**To do:**
Select, from the data, each line where "width" occurs.

**Study material:**
* * *

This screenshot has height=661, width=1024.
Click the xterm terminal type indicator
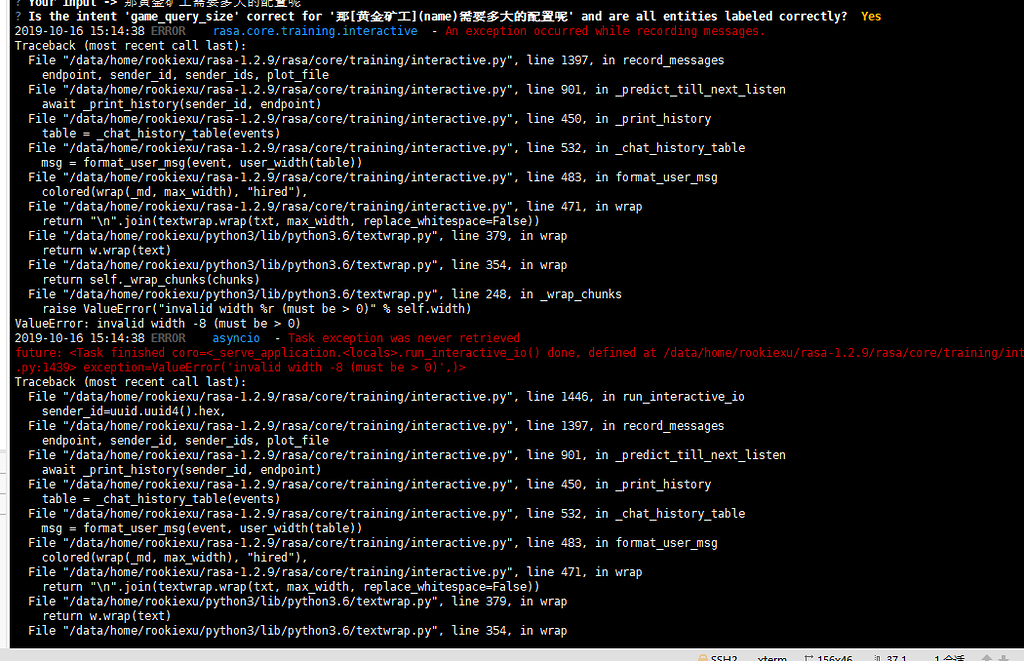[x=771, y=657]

* * *

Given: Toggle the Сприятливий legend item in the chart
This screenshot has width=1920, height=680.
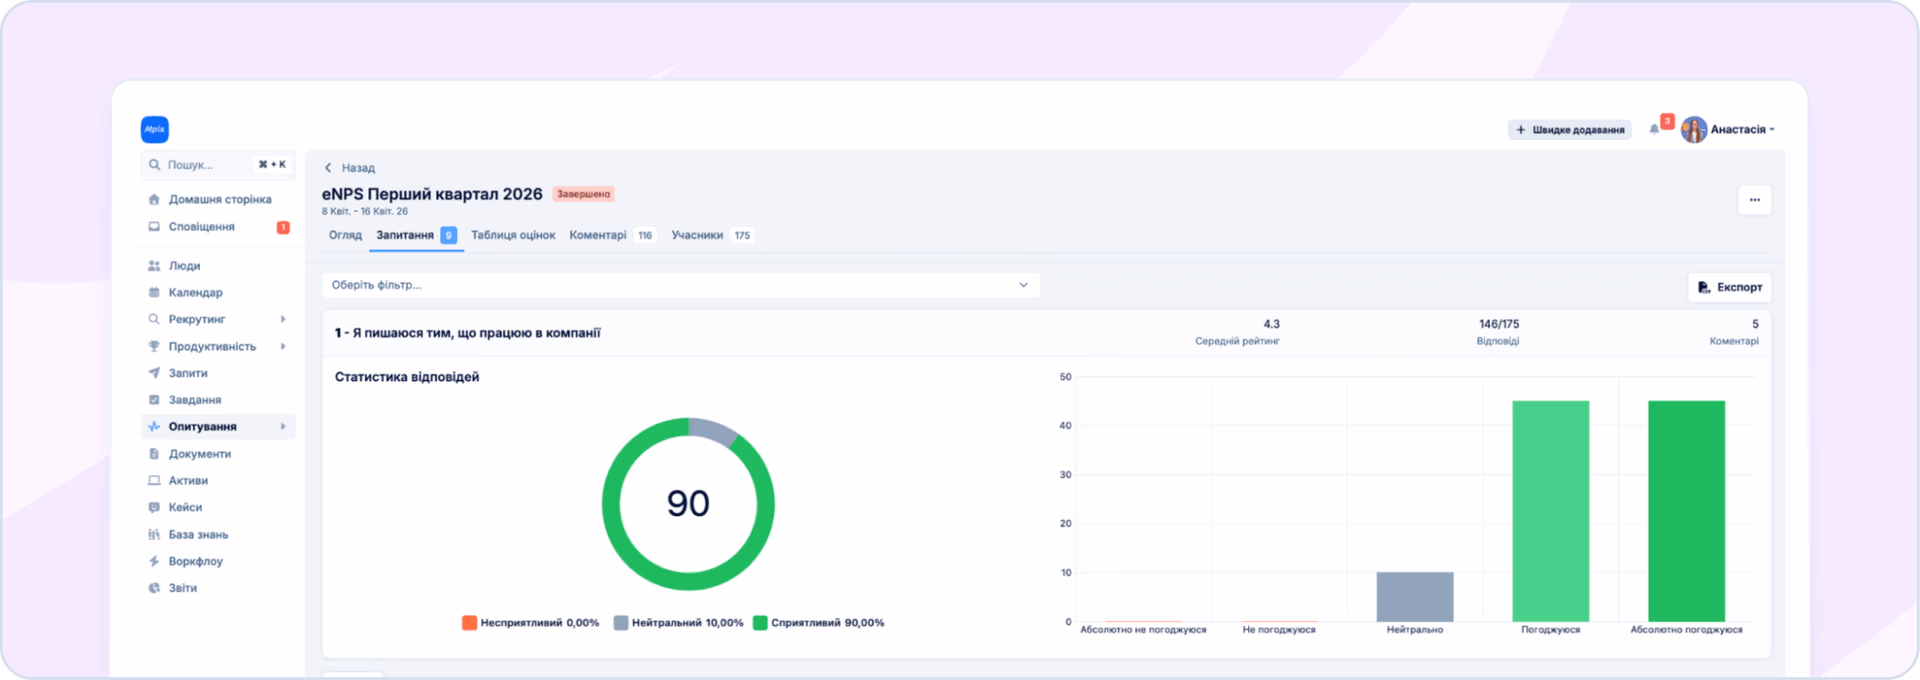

* * *

**Solved problem:**
This screenshot has height=661, width=1024.
This screenshot has width=1920, height=680.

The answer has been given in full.